Need help with rule based attack
#1
Hello,

I'm trying to recover a password from a NTLM hash. I've tried using some of the rules included with hashcat, but they can't crack the one I'm working on. I generated simpler test hashes about 8 characters plain text, but hashcat is choking on my objective hash. It only tries for about 3 minutes best case before exhausting all combinations using my Tesla GPU. This seems short to me. Should it take longer?

I have some knowledge about the hashed password that might help, but I'm not sure how to generate the ruleset and the best syntax for hashcat to recover it.

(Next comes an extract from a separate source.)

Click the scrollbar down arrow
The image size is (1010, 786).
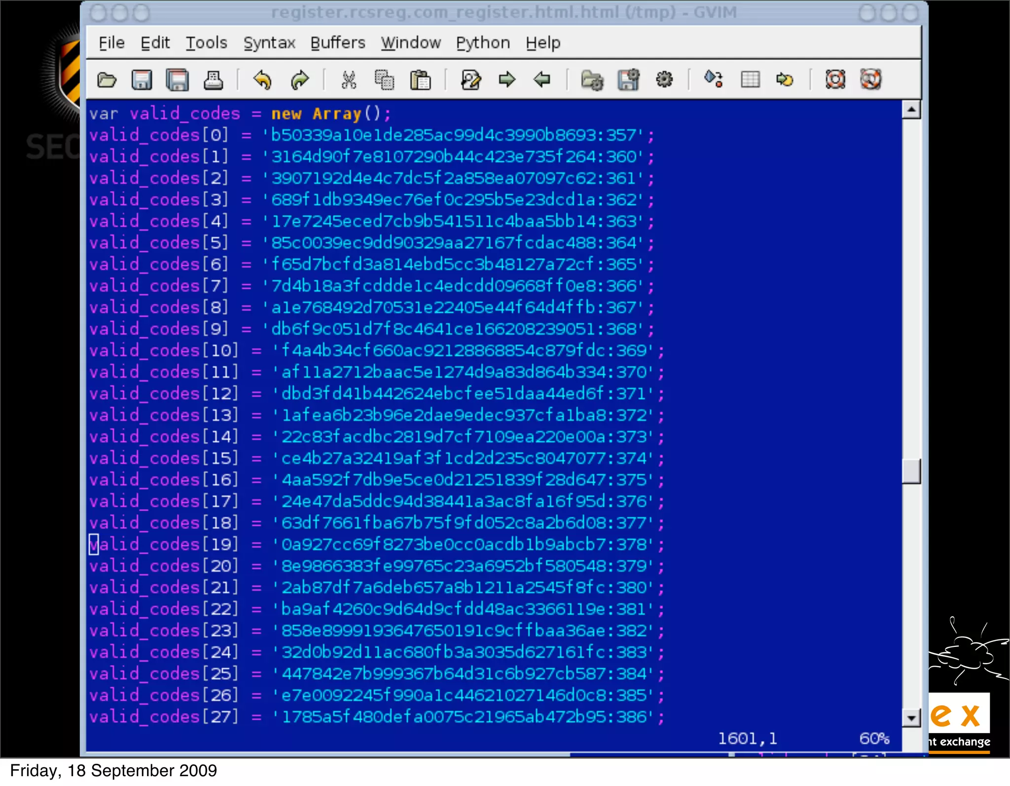(911, 718)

For example, let's say the password has the word "cookies" in it. I'm pretty sure the password is something like

!luvcooki3s, 1lovecookies, or something to that nature

What's the best way to generate a ruleset with that in mind?
#2
You should not get tunnel vision there. You are not even sure that it has cookies in the word. However, the first thing that you can do is a quick check of that possibility. Put all the words or possible passwords that you can think of in a wordlist. Use that wordlist with 1 million randomly generated rules (1-3 or 1-4 rules "wide"). Next, try combinations of the wordlst with itself. After that, you can assume that you don't know anything from the passwords and do attacks the same way that you would treat a blank hash list. Good luck.
#3
(12-18-2012, 06:58 AM)mastercracker Wrote: You should not get tunnel vision there. You are not even sure that it has cookies in the word. However, the first thing that you can do is a quick check of that possibility. Put all the words or possible passwords that you can think of in a wordlist. Use that wordlist with 1 million randomly generated rules (1-3 or 1-4 rules "wide"). Next, try combinations of the wordlst with itself. After that, you can assume that you don't know anything from the passwords and do attacks the same way that you would treat a blank hash list. Good luck.

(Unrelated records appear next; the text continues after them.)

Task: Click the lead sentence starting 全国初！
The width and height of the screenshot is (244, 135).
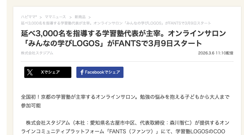Action: 125,97
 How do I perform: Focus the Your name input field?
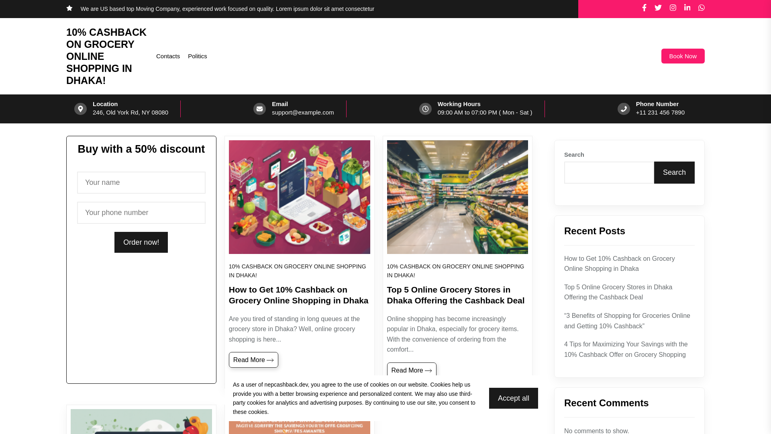click(x=141, y=182)
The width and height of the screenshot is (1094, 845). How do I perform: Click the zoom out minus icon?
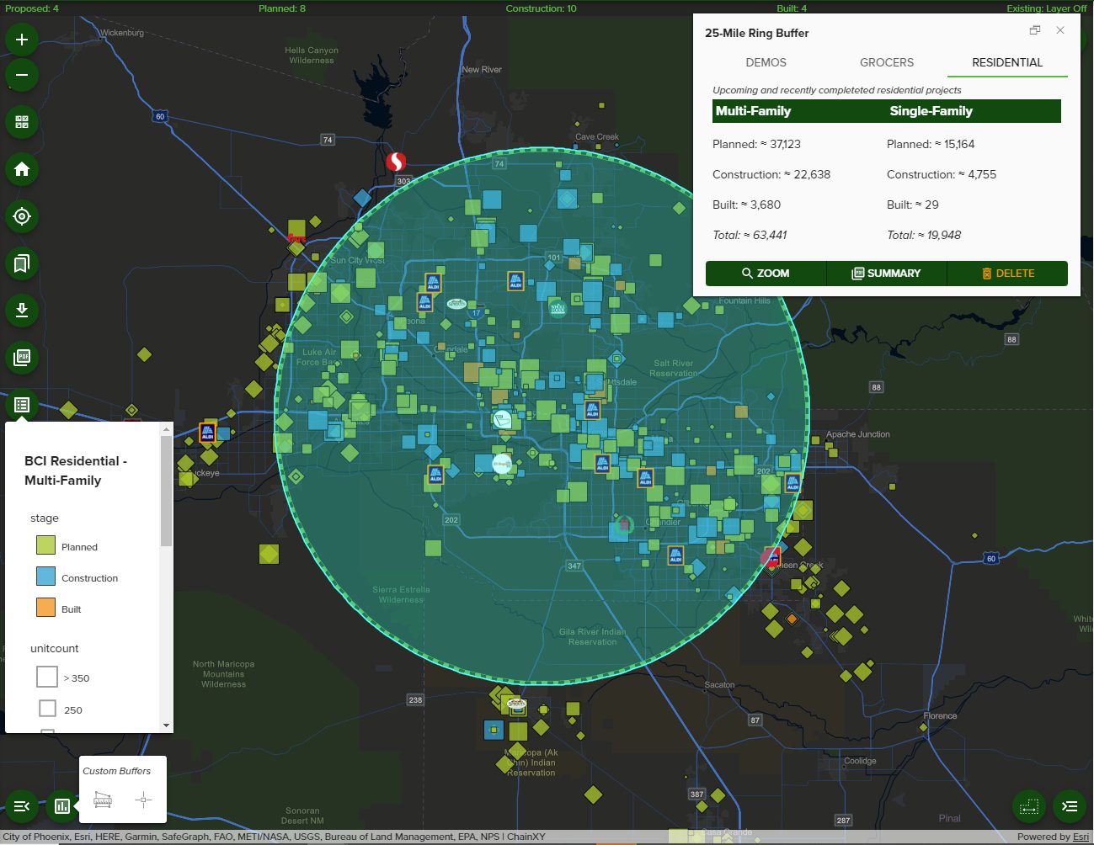(x=21, y=75)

Noted. I am fairly confident that "cookies" or some leetspeak version thereof is in there.

How do I generate the 1 million randomly generated rules with this specified width? I don't even understand what that means. Forgive me, I'm new to this and still don't quite understand the rules syntax even after reading through the wiki.
#4
just add -g 1000000 to your command line.
#5
Ok I generated a NTLM hash for "biglove4"

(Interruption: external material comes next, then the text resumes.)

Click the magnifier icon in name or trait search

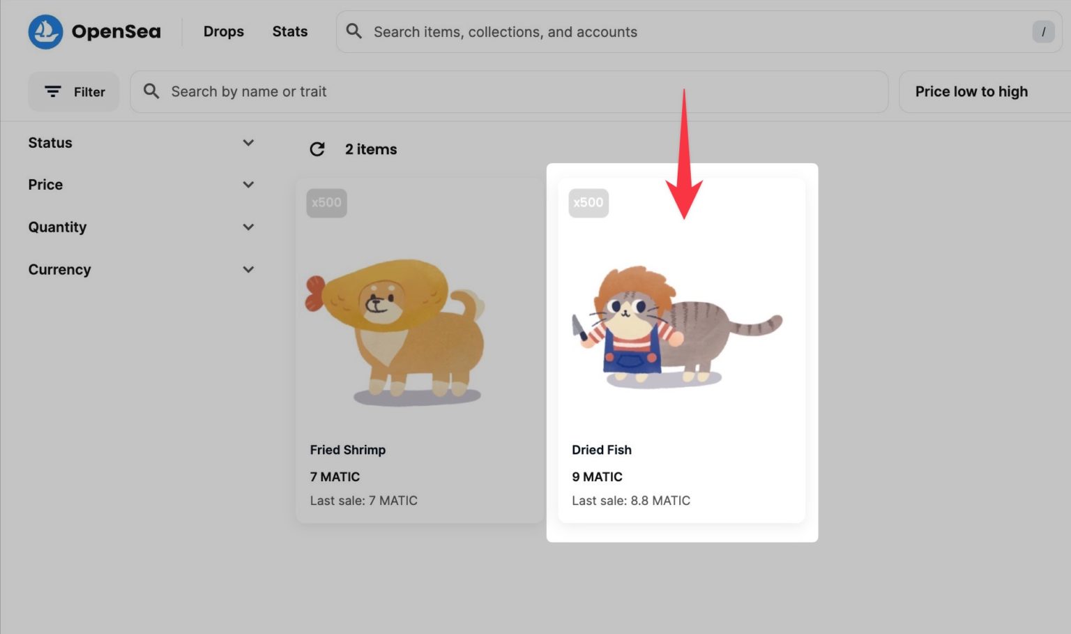click(x=151, y=91)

The dictionary is given by:
love
heart
luv
lov
big

I then executed the following:
>cudaHashcat-plus64.exe -m 1000 -g 1000000 hashes/biglove4_hash.txt --username dict/words.lst -o out.txt --outfile-format=3

It says it cracked the hash, but the output file only displayed, <hash>:
but no cracked hash after the colon. I tried shorter passwords and it properly wrote the cracked hash to the output file. Is this a bug?